*** GIVEN ENTRIES Section Begins ***
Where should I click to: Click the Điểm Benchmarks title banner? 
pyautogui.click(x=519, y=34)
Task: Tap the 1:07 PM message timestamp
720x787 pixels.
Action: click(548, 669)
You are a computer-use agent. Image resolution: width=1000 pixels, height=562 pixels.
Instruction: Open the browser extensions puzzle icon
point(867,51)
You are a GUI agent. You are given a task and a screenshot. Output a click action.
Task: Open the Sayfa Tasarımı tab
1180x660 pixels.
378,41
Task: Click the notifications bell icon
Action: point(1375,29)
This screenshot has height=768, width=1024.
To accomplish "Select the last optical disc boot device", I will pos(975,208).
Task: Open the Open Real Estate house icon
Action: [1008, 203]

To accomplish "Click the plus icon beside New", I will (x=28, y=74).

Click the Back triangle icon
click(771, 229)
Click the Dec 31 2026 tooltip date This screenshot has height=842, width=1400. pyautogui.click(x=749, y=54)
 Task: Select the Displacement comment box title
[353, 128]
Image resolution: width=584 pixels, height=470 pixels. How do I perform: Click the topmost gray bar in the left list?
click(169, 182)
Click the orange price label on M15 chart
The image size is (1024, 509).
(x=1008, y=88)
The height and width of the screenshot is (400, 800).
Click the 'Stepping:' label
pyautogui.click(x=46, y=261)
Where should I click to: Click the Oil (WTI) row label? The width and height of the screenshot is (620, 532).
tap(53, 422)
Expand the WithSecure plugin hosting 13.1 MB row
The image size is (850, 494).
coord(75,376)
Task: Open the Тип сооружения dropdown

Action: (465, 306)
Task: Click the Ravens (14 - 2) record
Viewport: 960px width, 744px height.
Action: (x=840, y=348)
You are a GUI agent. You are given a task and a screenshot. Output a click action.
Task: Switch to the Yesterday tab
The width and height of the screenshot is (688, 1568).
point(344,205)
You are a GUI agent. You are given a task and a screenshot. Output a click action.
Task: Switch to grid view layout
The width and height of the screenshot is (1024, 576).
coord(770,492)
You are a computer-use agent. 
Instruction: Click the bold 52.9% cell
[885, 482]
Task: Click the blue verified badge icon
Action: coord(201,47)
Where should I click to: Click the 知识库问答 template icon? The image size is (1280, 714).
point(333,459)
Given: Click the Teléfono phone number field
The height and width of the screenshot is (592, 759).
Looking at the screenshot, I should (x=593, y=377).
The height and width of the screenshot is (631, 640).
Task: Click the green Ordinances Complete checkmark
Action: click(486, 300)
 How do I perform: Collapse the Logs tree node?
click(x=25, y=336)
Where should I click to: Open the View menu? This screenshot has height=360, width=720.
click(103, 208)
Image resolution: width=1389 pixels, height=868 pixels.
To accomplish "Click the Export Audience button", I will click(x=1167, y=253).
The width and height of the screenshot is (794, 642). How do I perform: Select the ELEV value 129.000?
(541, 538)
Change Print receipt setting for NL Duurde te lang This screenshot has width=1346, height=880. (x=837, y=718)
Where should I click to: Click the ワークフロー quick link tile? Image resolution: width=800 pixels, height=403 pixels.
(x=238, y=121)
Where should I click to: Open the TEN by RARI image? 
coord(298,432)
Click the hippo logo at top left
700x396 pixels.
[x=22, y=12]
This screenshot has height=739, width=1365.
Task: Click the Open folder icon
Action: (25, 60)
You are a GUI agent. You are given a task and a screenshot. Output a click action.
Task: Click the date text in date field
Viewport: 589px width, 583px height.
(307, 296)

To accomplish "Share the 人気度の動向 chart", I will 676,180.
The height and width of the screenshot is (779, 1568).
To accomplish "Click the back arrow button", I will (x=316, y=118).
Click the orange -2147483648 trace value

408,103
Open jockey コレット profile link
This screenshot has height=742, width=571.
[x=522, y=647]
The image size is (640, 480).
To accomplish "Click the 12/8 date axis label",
*** GIVEN ENTRIES Section Ends ***
→ AIM OF THE EXERCISE
Copy out all the lines of the records that include "date".

→ RESPONSE AREA
Click the Dec 31 2026 tooltip date This screenshot has height=842, width=1400. pyautogui.click(x=749, y=54)
Task: Click the date text in date field
To accomplish "Click the 12/8 date axis label",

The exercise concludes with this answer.